## Task description
From the listing below, copy each line that holds "Switch".

## Listed records
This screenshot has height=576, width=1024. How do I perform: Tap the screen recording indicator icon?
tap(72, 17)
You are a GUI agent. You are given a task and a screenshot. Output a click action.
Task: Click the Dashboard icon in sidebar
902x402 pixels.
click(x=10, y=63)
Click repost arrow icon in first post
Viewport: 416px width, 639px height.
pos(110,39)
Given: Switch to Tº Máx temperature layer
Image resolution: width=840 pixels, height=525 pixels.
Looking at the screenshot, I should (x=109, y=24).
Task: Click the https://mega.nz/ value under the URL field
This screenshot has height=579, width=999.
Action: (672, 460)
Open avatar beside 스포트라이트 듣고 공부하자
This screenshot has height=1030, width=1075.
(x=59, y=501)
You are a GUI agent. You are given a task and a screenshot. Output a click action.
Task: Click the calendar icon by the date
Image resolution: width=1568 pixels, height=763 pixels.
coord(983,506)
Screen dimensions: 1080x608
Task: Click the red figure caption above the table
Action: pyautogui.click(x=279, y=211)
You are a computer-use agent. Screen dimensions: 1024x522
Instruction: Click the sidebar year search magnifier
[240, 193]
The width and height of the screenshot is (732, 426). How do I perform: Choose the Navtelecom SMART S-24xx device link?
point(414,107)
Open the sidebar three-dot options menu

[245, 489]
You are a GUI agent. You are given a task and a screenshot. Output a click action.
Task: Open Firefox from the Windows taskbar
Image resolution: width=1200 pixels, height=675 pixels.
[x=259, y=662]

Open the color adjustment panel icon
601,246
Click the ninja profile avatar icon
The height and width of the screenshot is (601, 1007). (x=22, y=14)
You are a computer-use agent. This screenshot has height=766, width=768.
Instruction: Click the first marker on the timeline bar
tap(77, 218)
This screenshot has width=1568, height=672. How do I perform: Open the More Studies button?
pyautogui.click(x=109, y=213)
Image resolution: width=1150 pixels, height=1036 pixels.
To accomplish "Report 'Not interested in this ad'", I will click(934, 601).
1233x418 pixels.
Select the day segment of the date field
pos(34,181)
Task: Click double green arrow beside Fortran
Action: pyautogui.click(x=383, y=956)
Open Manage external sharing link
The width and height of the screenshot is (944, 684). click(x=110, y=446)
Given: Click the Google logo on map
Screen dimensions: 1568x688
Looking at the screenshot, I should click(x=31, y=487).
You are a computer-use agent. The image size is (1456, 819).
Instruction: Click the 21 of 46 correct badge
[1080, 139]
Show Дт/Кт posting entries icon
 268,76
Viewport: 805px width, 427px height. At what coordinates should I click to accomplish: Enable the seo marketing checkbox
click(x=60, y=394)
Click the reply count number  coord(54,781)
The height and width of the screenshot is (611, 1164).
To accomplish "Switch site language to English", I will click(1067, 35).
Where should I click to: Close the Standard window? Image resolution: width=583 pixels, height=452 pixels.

## Solved exercise
Given: Switch to Tº Máx temperature layer
To accomplish "Switch site language to English", I will click(1067, 35).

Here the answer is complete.